Lieber Herr College,
Für die freundliche Zusendung Ihrer Rede[1] habe ich Ihnen leider immer noch nicht gedankt. ich thue es um so herzlicher, je mehr ich mich darüber in jedem Betracht gefreut habe – erstens, daß Sie diese Eröffnungsrede des neuen Vereins zu halten hatten und gehalten haben – zweitens wie Sie es gethan haben. Der Fortschritt Ihrer principiellen Untersuchungen zu den entscheidenden Puncten tritt darin deutlich hervor. Die Anknüpfung an den Begriff der allgemeinen Werthe ist, wie Sie wohl denken werden, meiner eignen Auffassung durchaus sympathisch: sehr lustig | ist es mir gewesen, wie Sie damit den Historikern in feinster Form, ohne sie mit den Schreckbildern der Philosophie zu ängstigen, doch die Einsicht eingeflößt haben, daß sie die letzte Begründung auch ihrer sachlichen Nomen von der „kritischen Untersuchung der allgemeingültigen Werthe“ zu erwarten haben.

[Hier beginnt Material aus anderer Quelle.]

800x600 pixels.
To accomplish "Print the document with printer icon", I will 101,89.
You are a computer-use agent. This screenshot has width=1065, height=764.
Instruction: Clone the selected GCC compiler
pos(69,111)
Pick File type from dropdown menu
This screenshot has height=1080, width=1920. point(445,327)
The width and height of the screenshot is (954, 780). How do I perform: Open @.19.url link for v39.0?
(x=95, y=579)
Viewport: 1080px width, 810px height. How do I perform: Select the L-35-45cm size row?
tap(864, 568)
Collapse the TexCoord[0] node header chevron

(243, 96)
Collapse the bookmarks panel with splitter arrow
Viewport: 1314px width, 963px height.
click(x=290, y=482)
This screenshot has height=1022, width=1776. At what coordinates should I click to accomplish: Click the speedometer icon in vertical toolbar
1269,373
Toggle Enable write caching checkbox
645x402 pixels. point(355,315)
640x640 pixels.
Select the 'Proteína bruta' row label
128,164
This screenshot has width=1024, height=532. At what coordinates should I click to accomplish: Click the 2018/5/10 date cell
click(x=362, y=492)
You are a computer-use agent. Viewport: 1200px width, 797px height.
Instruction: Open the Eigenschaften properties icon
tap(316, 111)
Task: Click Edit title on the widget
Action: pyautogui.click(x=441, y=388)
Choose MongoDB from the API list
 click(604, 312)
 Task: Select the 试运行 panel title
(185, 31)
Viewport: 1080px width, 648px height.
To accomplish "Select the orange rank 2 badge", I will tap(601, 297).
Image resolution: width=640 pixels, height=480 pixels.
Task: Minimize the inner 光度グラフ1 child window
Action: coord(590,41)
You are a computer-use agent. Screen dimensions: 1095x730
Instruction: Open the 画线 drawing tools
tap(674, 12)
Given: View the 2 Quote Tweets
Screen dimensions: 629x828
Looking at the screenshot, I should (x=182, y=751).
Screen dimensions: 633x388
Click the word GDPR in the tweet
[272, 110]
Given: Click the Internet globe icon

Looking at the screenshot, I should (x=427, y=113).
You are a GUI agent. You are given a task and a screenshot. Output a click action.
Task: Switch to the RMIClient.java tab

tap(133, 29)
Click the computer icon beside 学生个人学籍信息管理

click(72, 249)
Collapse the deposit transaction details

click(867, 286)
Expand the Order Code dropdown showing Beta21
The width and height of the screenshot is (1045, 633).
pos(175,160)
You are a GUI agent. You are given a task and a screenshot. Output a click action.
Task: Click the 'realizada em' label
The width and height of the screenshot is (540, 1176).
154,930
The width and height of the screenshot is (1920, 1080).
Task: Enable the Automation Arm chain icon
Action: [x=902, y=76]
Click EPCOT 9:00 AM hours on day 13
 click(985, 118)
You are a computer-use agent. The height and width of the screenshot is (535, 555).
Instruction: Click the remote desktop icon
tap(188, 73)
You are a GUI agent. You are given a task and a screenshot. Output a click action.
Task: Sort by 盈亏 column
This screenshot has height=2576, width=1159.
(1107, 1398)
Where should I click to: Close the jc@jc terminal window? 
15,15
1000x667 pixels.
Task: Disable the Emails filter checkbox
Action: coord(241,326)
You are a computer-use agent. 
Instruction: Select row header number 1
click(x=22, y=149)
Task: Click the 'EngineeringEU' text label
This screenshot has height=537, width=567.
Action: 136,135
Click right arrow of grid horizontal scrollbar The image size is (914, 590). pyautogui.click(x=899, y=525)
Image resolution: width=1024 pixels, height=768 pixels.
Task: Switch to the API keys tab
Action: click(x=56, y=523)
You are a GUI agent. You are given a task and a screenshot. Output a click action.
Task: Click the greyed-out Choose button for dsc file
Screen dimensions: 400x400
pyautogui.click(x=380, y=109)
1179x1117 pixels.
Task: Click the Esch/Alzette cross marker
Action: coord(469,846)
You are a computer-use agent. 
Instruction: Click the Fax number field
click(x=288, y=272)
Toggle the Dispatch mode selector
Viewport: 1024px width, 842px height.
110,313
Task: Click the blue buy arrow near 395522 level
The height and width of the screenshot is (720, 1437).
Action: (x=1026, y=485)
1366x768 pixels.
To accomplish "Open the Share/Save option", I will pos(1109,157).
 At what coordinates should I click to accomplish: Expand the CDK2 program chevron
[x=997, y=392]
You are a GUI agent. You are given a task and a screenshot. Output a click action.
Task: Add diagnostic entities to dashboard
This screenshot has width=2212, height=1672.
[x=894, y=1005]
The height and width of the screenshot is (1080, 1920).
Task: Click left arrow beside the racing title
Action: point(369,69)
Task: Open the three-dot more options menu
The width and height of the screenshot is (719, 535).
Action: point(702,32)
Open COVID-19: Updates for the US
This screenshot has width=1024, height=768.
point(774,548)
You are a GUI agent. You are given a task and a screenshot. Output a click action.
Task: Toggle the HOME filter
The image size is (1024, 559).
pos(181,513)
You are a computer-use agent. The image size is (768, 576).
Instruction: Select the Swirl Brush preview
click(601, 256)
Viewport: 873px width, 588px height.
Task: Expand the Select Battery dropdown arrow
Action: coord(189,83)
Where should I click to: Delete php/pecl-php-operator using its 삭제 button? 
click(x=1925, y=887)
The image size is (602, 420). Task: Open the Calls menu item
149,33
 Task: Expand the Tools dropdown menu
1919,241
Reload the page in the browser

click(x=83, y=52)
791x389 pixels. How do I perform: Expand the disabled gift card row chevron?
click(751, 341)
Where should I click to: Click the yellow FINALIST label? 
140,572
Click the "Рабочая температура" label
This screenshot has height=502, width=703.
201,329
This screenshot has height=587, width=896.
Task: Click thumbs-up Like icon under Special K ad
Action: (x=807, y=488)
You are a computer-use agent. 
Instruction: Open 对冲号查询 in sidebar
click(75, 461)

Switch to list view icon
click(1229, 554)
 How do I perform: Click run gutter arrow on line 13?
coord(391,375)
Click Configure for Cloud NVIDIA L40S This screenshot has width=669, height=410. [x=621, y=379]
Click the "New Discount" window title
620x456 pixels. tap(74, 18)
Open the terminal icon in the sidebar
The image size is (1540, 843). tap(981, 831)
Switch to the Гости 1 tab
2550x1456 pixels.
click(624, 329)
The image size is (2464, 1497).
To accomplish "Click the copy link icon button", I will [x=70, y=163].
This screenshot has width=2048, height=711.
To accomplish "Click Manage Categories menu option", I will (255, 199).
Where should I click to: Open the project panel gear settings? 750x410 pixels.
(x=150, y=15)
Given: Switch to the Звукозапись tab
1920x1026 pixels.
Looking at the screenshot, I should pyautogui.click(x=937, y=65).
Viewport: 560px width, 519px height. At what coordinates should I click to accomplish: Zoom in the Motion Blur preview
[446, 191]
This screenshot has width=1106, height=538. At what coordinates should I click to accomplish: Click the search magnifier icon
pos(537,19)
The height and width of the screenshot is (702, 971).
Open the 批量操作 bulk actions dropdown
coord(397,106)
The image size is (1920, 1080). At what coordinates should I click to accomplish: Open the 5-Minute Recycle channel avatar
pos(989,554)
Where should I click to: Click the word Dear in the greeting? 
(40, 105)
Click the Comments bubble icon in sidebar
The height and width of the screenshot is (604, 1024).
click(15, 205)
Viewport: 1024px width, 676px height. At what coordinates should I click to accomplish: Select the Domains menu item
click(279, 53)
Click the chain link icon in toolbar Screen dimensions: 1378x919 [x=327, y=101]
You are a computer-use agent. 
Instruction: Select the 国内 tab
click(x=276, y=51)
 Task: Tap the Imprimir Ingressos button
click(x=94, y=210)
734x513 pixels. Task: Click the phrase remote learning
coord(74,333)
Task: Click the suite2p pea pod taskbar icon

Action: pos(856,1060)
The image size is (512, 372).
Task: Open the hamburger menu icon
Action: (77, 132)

In dieser Hinsicht ist es nun ein Punct, über den ich mich gern mit Ihnen aus einander setzte. Es scheint mir nämlich hier etwas Aehnliches zu befürchten, wie Sie es hinsichtlich der psychologischen Grundlage der historischen Dicsciplinen – ganz auch meiner Ansicht entsprechend – ausgeführt haben. Der Kulturwissenschaftler braucht | immer Psychologie; aber er kommt ohne die nomothetische Disciplin für seinen Hausgebrauch mit der Psychologie des Tacts und der Menschenkenntniß aus. Er braucht ähnlich immer Werthprincipien für die teleologische Begriffsbildung: wird er nicht hierin darauf pochen, daß er (auch das dürfte gerade für die großen Historiker gelten) bisher erfolgreich mit den Werthungen des Tacts und der Lebenskunde ausgekommen ist, ohne ihrer begrifflichen Formung und Begründung zu bedürfen? Und wenn ihm erwidert wird, daß Logik, Methodologie und Erkenntnißtheorie eben die Aufgabe haben, diese „selbstverständlichen“ Voraussetzungen zu analysiren, zu formen und zu begründen – wird dann nicht dieselbe Anforderung | nach der psychologischen Seite als berechtigt anzuerkennen sein?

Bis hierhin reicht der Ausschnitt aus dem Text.